Re: [PATCH] xfs: avoid inodegc worker flush deadlock

From: Dave Chinner

Date: Mon Mar 30 2026 - 16:55:00 EST

On Mon, Mar 30, 2026 at 10:40:13AM +0800, ZhengYuan Huang wrote:
> On Mon, Mar 30, 2026 at 9:41 AM Dave Chinner <dgc@xxxxxxxxxx> wrote:
> > How did the filesystem get to ENOSPC when freeing an inode?
> > That should not happen, so can you please describe what the system
> > was doing to trip over this issue?
> >
> > i.e. the problem that needs to be understood and fixed here is
> > "freeing an inode should never see ENOSPC", not "inodegc should not
> > recurse"...
>
> Thanks for the reply.
>
> This issue was found by our fuzzing tool, and we are still working on
> a reliable reproducer.

Is this some new custom fuzzer tool, or just another private syzbot
instance?

More importantly: this is not a failure that anyone is likely to see
in production systems, right?

> From the logs we have so far, it appears that the filesystem may
> already be falling back to m_finobt_nores during mount, before the
> later inodegc/ifree path is reached.

Which means ifree would have dipped into the reserve block pool
because when mp->m_finobt_nores is set, we use XFS_TRANS_RESERVE for
the ifree transaction reservation.

> In particular, we observe
> repeated per-AG reservation failures during mount, followed by:
>
> ENOSPC reserving per-AG metadata pool, log recovery may fail.

This error doesn't occur in isolation - what other errors were
reported?

Please post the entire log output from the start of the mount to the
actual reported failure.

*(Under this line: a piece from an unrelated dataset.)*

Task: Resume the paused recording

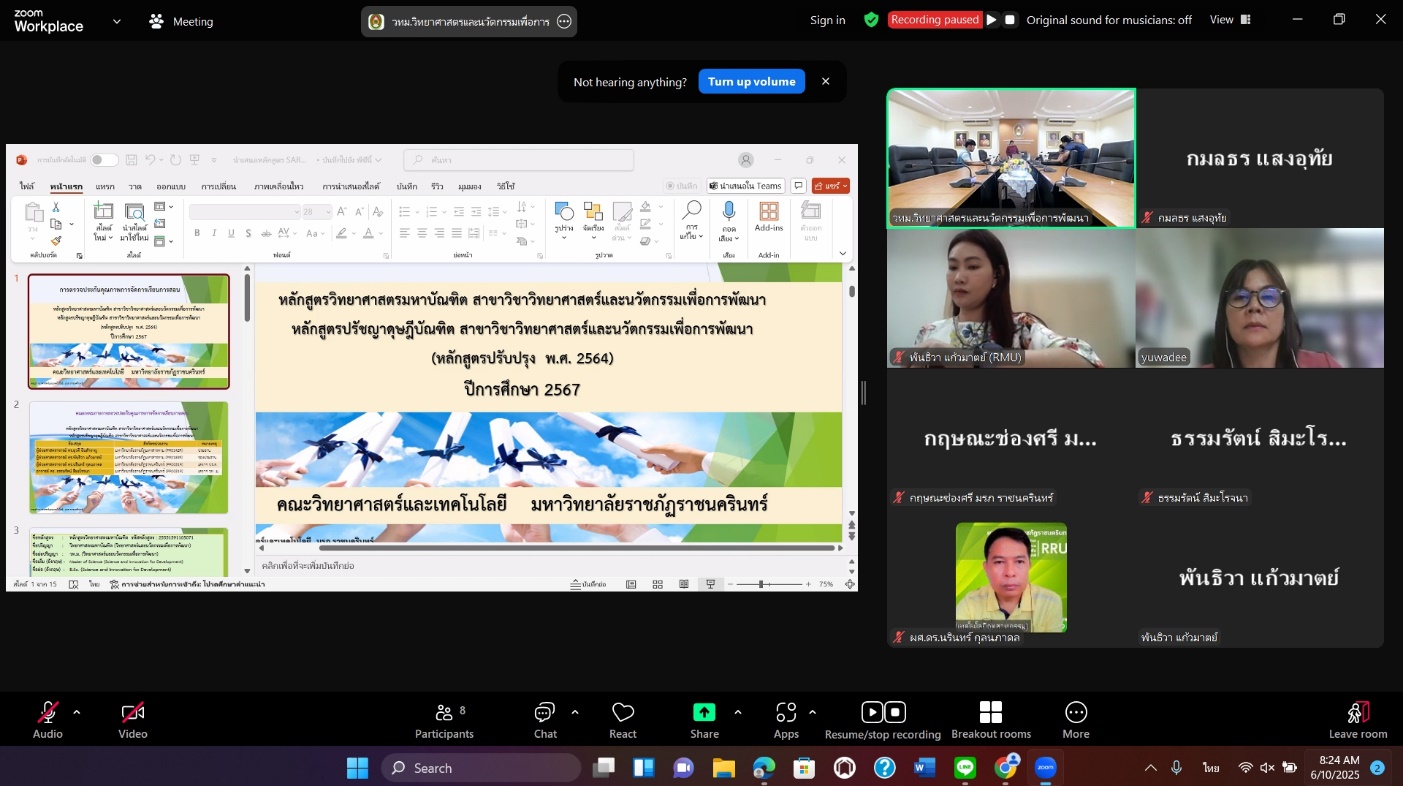Action: [992, 20]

That way we know the same things as you do,
and can make more informed comments about the error rather than
having to rely on what you think is relevant.

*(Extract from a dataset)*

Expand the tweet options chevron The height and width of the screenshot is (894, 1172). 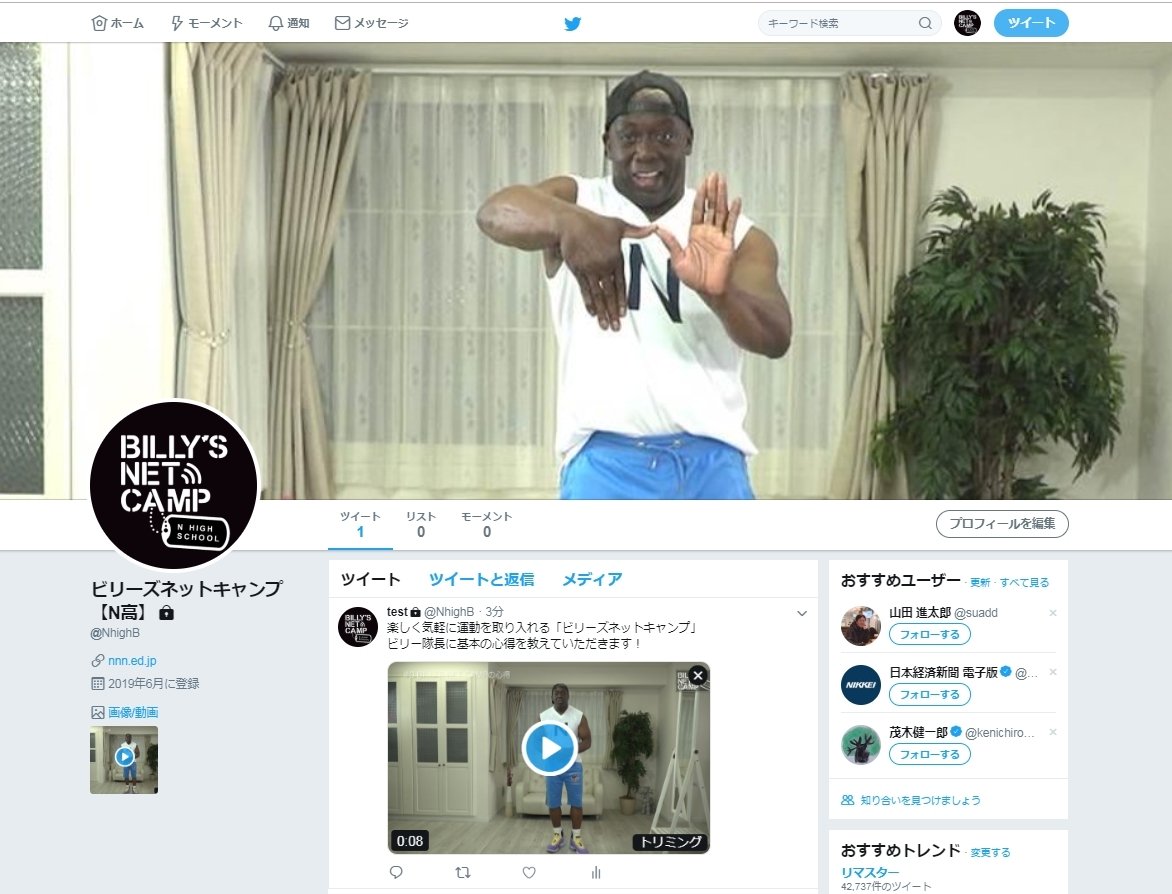click(x=801, y=613)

> Based on the current code, my understanding is that when
> xfs_fs_reserve_ag_blocks fails, XFS can continue mounting in the
> degraded m_finobt_nores mode. In this state, xfs_inactive_ifree may
> later take the explicit reservation path, which seems like a plausible
> way for ifree to encounter ENOSPC.

The nores path sets XFS_TRANS_RESERVE, allowing it to dip into the
global reserve blocks pool to avoid ENOSPC in most situations.
However, if it gets ENOSPC, that means the reserve block pool is
empty, and whatever corruption the fuzzer introduced has produced
a filesystem that has zero space available to run transactions that
log recovery needs to run.

IOWs, if the fs is at ENOSPC, and the reserve pool is also empty,
then we can't run unlinked inode recovery or replay intents because
the transaction reservations will ENOSPC. If that's the case, then
we should be detecting the ENOSPC situation and aborting log
recovery rather than trying to recover and hitting random ENOSPC
failures part way through.

i.e. I'm trying to understand the cause of the ENOSPC issue, because
that will determine how we need to detect whatever on-disk
corruption the fuzzer created to trigger this issue.

-Dave.
--
Dave Chinner
dgc@xxxxxxxxxx